======== DATASET RECORDS

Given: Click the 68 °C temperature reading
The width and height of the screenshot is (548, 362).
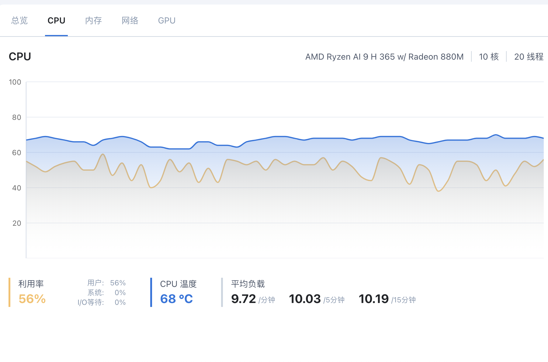Looking at the screenshot, I should pos(176,299).
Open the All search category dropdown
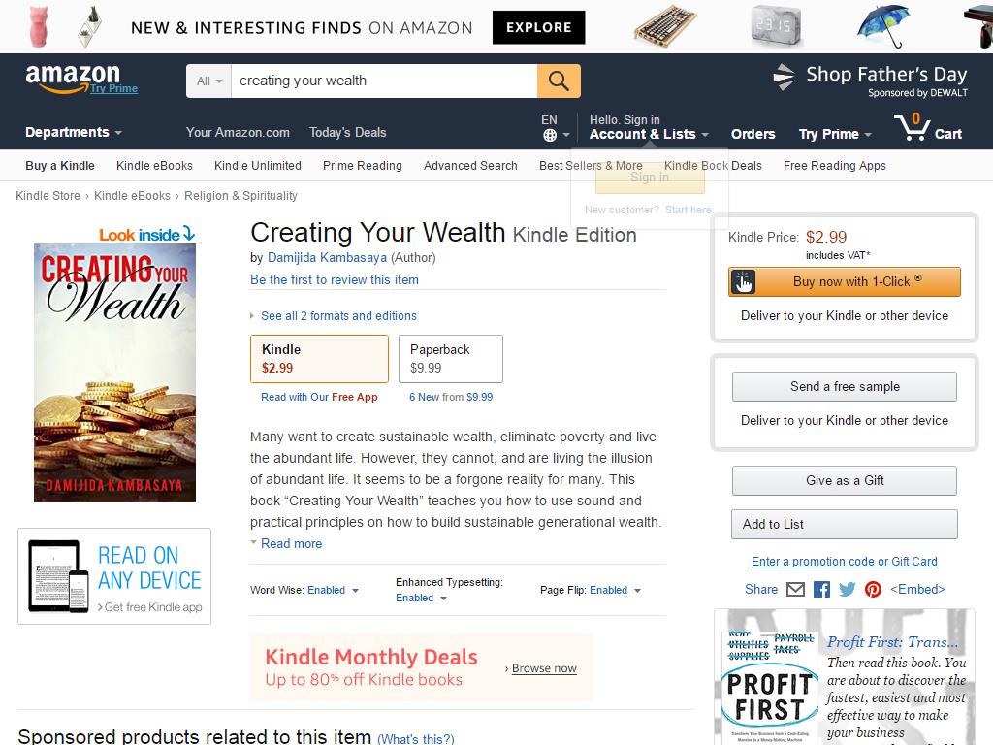 coord(209,81)
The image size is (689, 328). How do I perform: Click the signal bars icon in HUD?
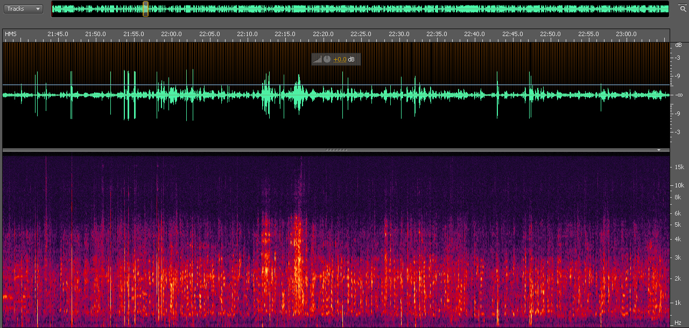coord(318,59)
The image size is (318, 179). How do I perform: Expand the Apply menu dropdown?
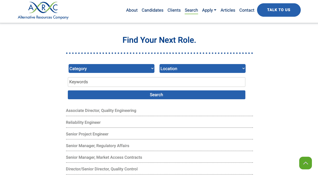[x=209, y=10]
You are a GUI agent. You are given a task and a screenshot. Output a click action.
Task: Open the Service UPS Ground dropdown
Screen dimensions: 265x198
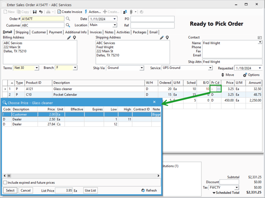pos(210,68)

================

ACTIVITY:
Give again exactly the lines from the one holding "The image size is (318, 179)." to the final line of the records, both ends included, and nothing more. Pictures do not belong in the copy.

EXERCISE ANSWER:
The image size is (318, 179). How do I perform: Expand the Apply menu dropdown?
[x=209, y=10]
You are a GUI agent. You are given a task and a screenshot. Output a click action.
Task: Open the Service UPS Ground dropdown
Screen dimensions: 265x198
pos(210,68)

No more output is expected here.